# Screws for LCD tv bracket?



## christopherobin (Mar 26, 2007)

Hi
Can anyone tell me if the four screws come with the TV bracket in a new
Bessacarr E560. As I want to test TV system when we pick up new van next week. Dealer said he didn't think the screws came with the van.
So do I need to go out and buy some.

Cheers

Chris


----------



## christopherobin (Mar 26, 2007)

That should be spelt Screws not Srews

Chris


----------



## Spacerunner (Mar 18, 2006)

I bought an LCD bracket at an eye-watering £40-odd . Guess what? No screws! :x


----------



## 94055 (May 1, 2005)

Chris
I bought a bracket and screws came with it. Do you have the Tv? If so I would check size and buy the srews anyway due to low cost. 

Steve


----------



## some-where-in-oxford (Apr 18, 2006)

*Re: Srews for LCD tv bracket?*



christopherobin said:


> Hi
> Can anyone tell me if the four screws come with the TV bracket in a new
> Bessacarr E560. As I want to test TV system when we pick up new van next week. Dealer said he didn't think the screws came with the van.
> So do I need to go out and buy some.
> ...


My Flat Screen had 4mm screws. If you need some of these PM me and I will send you some. Have stainless steel M4 cap heads here that should do the job if your screen is 4mm.


----------



## christopherobin (Mar 26, 2007)

Hi All

Just had e-mail from Swift Group Customer Service to say
screws do come with TV bracket in new van.
It may only be a small thing but I won't to test out the entertainment
system when we pick it up next week.
As recommended by other members on the forum.

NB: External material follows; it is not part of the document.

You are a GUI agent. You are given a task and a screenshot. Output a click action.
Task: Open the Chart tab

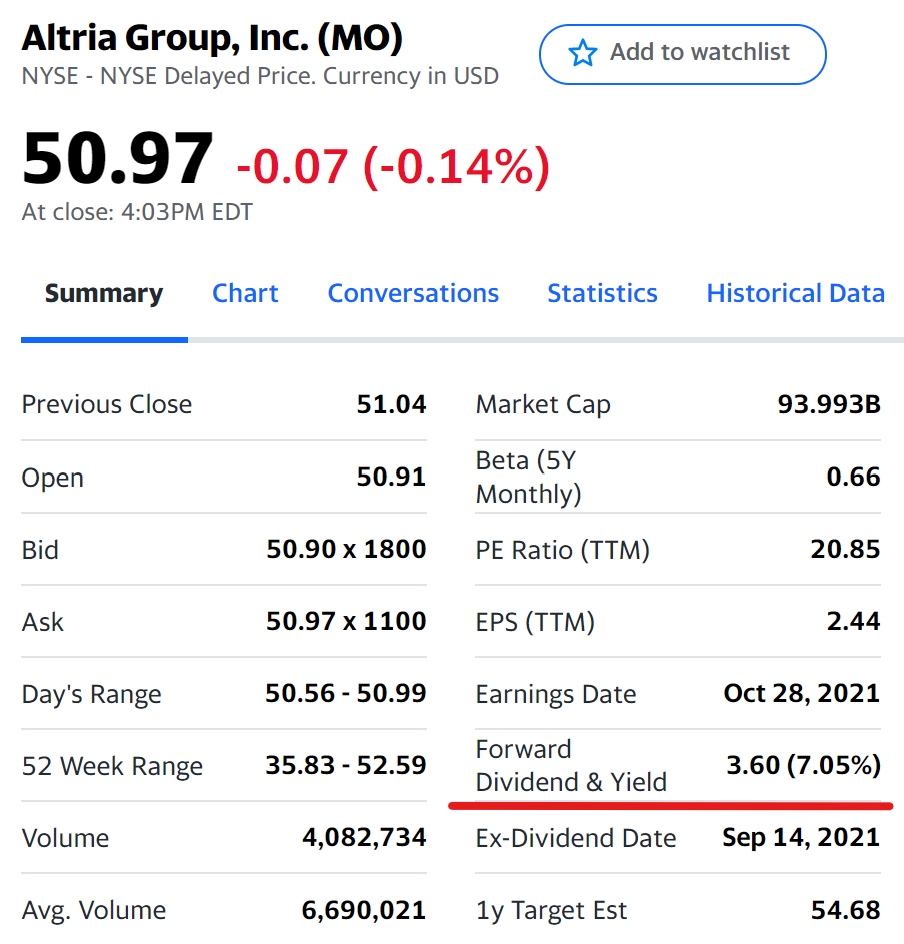click(245, 293)
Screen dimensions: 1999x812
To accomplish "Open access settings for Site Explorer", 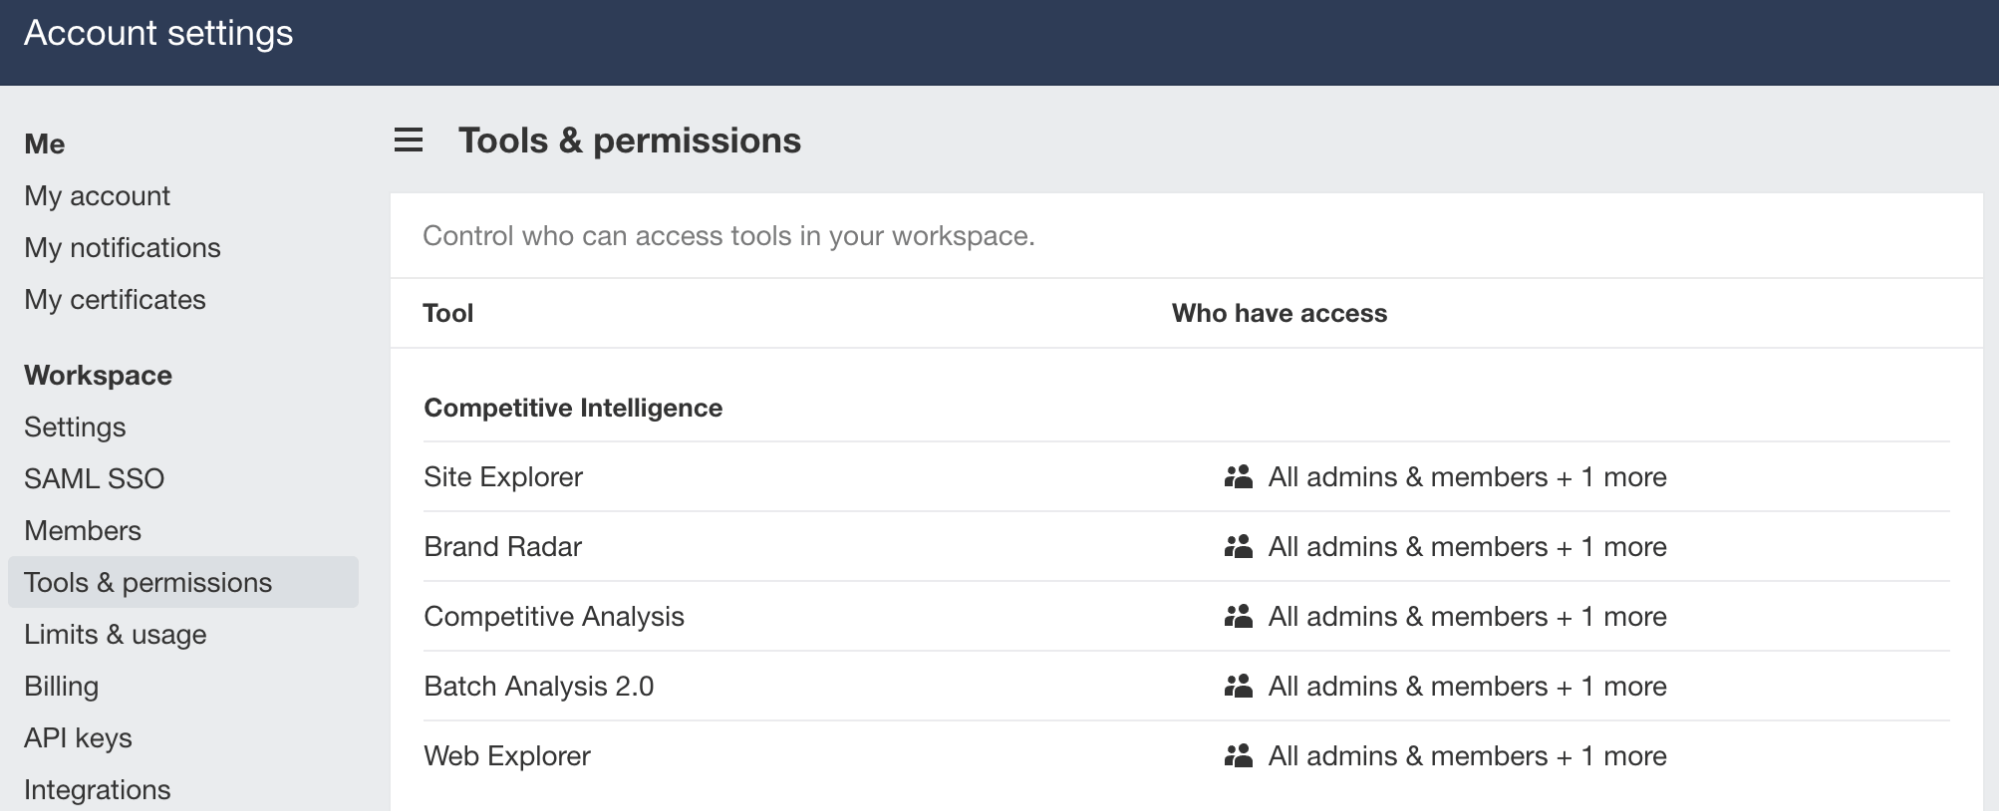I will pyautogui.click(x=1466, y=477).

Thanks all for help and offers.

Chris


----------



## 94055 (May 1, 2005)

Chris
Have you got the checklist from the download section? Even experienced Motorhomers have found it a valuable tool.

Good luck with handover

Steve


----------



## sallytrafic (Jan 17, 2006)

christopherobin said:


> That should be spelt Screws not Srews
> 
> Chris


just an aside if you edit your first post it lets you edit the title as well.


----------



## christopherobin (Mar 26, 2007)

Hi Frank

your a gent

Chris


----------